Elde avuçta güncel malzeme kalmayınca, ele güne karşı mahcubiyet tırmandırıldı can havliyle. Yetmedi. Kırk numara kırk ayak seçim manevralarına karşın ikinci tura kaldı. Şartlı şurtlu varsayılan devlet, liyakatsız devlet erkanı şuursuzluğuyla şartsız şurtsuzluğa teslim oldu. İmkansız irtibatlandırmalarla, ittifakların işe yaramaz, ilişki kurulmaz, asla kurulmamalılarına anca itirazlarla düşen vekillikler yazıldı. Aynada boyanan yüzlerin benzerliği kardeşliği, kaderin cilvesi oldu. Çanak çömlek patlayınca aklın süngüsü düşer artık. Yıllar yılı antika savaşların tekrar tekrar yitirilmişliği böyleymiş meğer. Nicesi dolar aklın raflarına o kirli raflardan akan ise alına yazılmışlık hikayesi. Kimin yazdığı besbelli alınyazısı. Aynı potada aynı porselen duruş sergilendi. Umut ikinci tura kaldı. Yine bir şaşkınlık bulaştı zihinlere, seçim gününe dek alın yazılarını kitaplaştırır yanlı yazarlar. Bu kez yazının sonu başından belli tek cümlecik, topuna tüfeğine karşı çıkışın resmi manzarası tekrar-seçim…

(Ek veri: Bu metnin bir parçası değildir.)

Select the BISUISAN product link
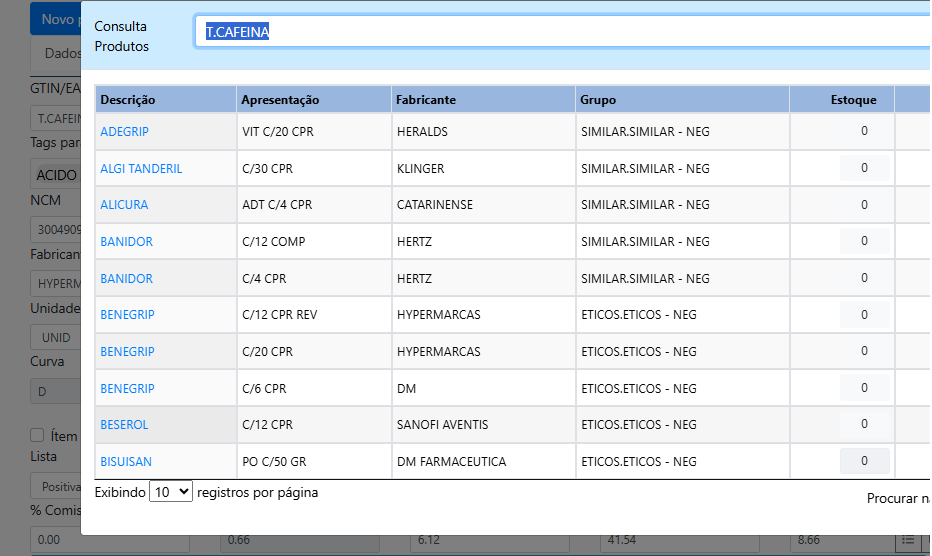 tap(126, 462)
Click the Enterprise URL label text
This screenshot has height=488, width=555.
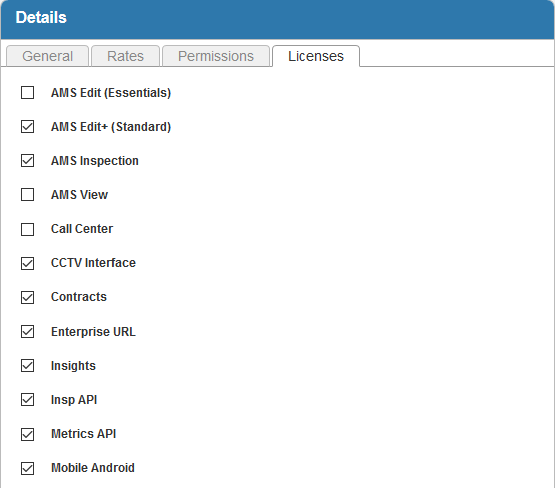tap(93, 332)

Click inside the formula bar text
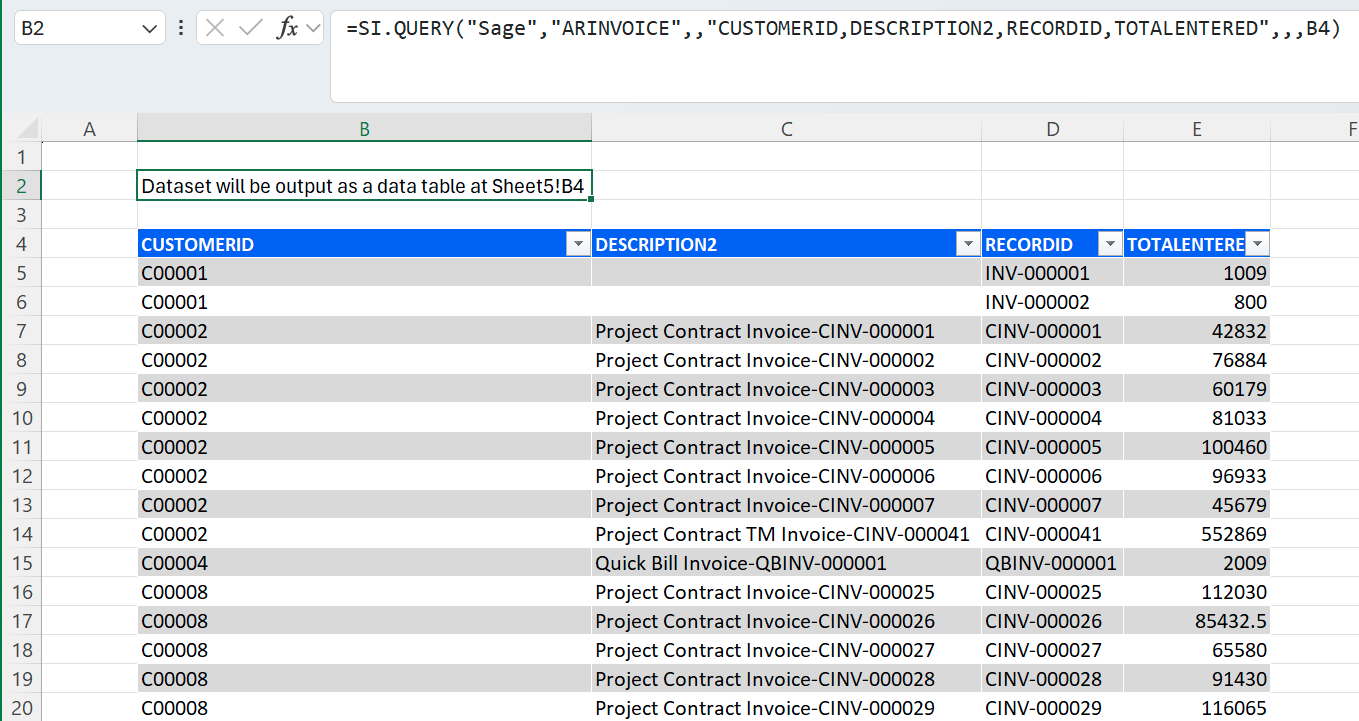tap(840, 29)
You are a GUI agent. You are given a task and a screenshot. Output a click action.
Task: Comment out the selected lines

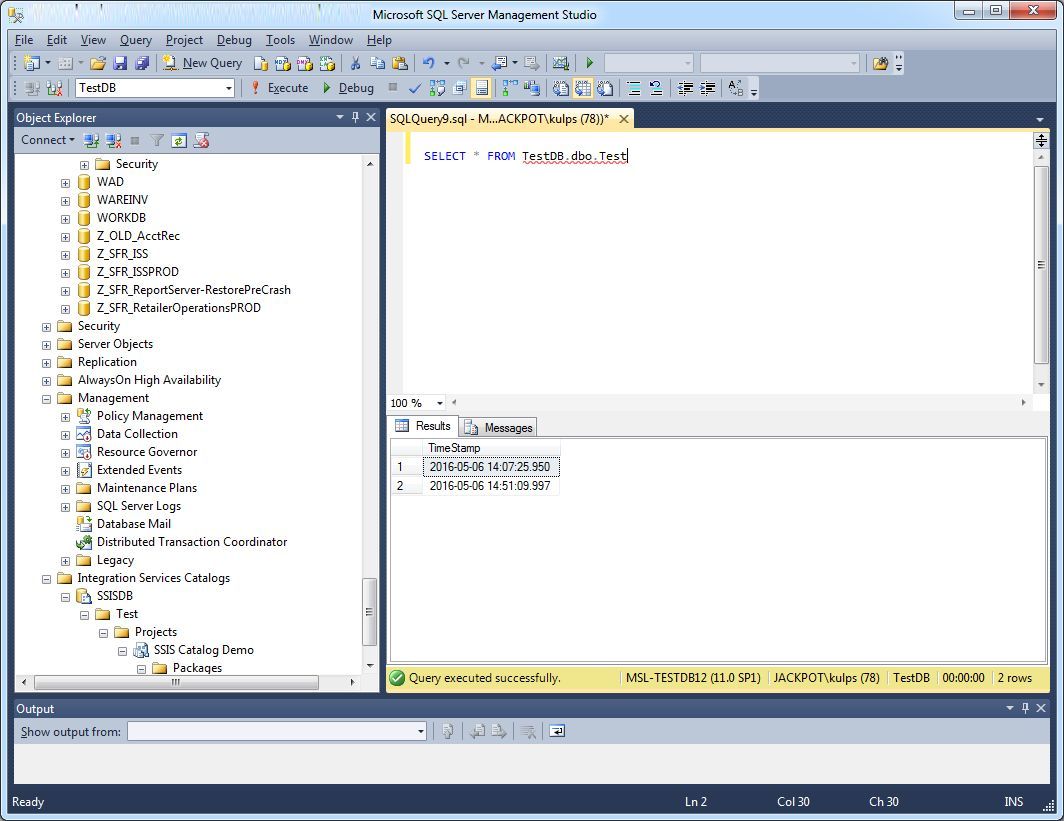(634, 88)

Anlaşıldı bir kez daha montajın orijinali gibi olmayacağı, aslı varken suretinin, derme çatma tesis ürünü gibi ortada kalacağı. Umutlar bu yüzden kaldı ikinci tura. Çünkü siyasetin ve doğanın temel kurallarına yatkınlık asla hiçleştirilemez. Hiçleştiği gün tatlı duyguları ömür salıncağında sallayanlara, budalaca derine dalmalara ve sonradan iç çekişli aldatmacalara karşı çıkış, karşı duruş, kutlu direniş hemen peşinden gelir. Bu tekrar-seçim gerçekten isyanın mis gibi kokan ateşini içenlerin inisiyatifindedir. Yoksa iş çığırından çıkar, tren rayından çıkar, dünyanın çivisi çıkar. Aynı gemideyiz diye övülen geminin dibi delinir, çırpınmaları, dalgalanmaları ve yersiz dalgınlıkları seyir defterine kaydetmek hepten zorlaşır. Kayıtlara geçen eksik duygular ve düşen yitik duyumlar olur. Kayıplar boşta kalmanın, asıl yürek yangınının başlangıcını tesciller. Seçimin finişinde aylaklık vurur kaygan siyaset zeminini. Karşı çıkışlar ve karşı duruşlar anında hizaya çekilir. Siyasetçinin etik yoğunluğu azalır. Şuursuzca kaldırımlara sürülmeler aşındırır denize çıkan sokakları. Zorluklara direnmek ve karşı çıkış zindan karasına bulanmak olur. Asıl sele suya kapılmalar ise ittifaklara katılma üzerine şifrelenir. Kol kanat kopartan bu kasıntı kapılmalar bu kez tutmaz, tutsa da tutmaz ise seçimin resmi manzarası bahardan mızmızlananlara kalır...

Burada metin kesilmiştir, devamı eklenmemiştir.